• Work to be completed:
Could every line below be written out exactly as it appears?

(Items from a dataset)
━━━━━━━━━━━━━━━━━━━━━━━━━━━━━━
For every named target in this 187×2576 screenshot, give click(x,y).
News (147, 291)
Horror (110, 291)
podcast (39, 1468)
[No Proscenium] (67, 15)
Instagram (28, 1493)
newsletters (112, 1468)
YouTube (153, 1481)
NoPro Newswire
━━━━━━━━━━━━━━━━━━━━━━━━━━━━━━
• Output of the exercise:
For every named target in this 187×2576 screenshot, give click(x,y).
News (147, 291)
Horror (110, 291)
podcast (39, 1468)
[No Proscenium] (67, 15)
Instagram (28, 1493)
newsletters (112, 1468)
YouTube (153, 1481)
NoPro Newswire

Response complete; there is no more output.